Ischemic monomelic neuropathy (IMN) is an uncommon vascular access complication in hemodialysis patients that manifests as multiple mononeuropathies without clinical ischemia. Ischemic monomelic neuropathy is most likely to affect patients who have had brachiocephalic vascular grafts, and it is characterized by symptoms of acute pain, numbness, and paresthesia in addition to motor weakness. The term "ischemic monomelic neuropathy" was first used in 1983 by Wilbourn, despite the fact that Bolton et al. had originally reported on it in 1979.

== Signs and symptoms ==
Neurologic symptoms predominate and typically appear right away, even in the absence of a substantial clinical ischemia of the hand. All three of the forearm nerves can cause pain, paresthesias, numbness, and diffuse motor weakness or paralysis as symptoms. These deficiencies are frequently more pronounced distally and less severe proximally. In addition to frequently having a palpable radial pulse or audible Doppler signal, the hand is typically warm.

== Causes ==
Ischemic monomelic neuropathy is a complication of arteriovenous fistula access for hemodialysis.

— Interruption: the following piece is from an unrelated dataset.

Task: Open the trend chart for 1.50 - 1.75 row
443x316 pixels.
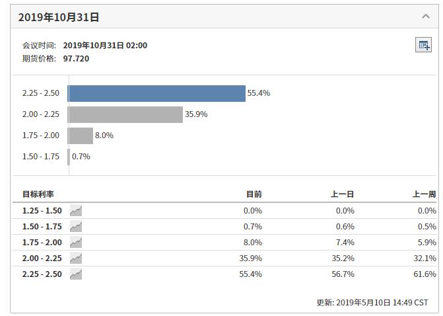Action: click(76, 227)
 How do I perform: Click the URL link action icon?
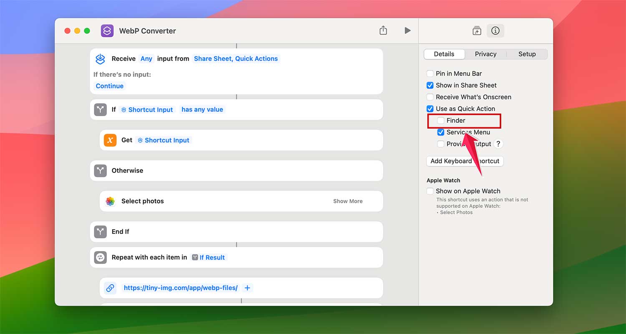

Patients with diabetes and women are more likely to experience ischemic monomelic neuropathy.

== Mechanism ==
The precise workings of IMN remain largely unknown. Since the access surgery "steals" blood flow from distal nerve tissue, multiple axonal loss mononeuropathies are caused distally in the limb, IMN is a type of steal phenomenon.

== Diagnosis ==
This illness is diagnosed clinically. It should be connected to peripheral artery disease and peripheral neuropathy with underlying artery manipulation. Electro-diagnostic studies can help with diagnosis when the results of the clinical neurologic examination are unclear. The diagnosis can be verified with nerve conduction studies and electromyography. Axonal loss, low amplitude or absent responses to sensory and motor nerve stimulation, and comparatively preserved conduction velocities are commonly observed in the electromyogram.

Vascular steal, neurologic consequences of axillary block anesthesia or patient positioning, carpal tunnel syndrome or other peripheral nerve compression, postoperative pain and functional deficit due to surgical trauma or venous hypertension, and postoperative swelling are all included in the differential diagnosis of IMN.

== Treatment ==
Immediate ischaemia correction by fistula/graft ligation or narrowing placation to lower the blood flow in the shunt is the advised treatment for IMN.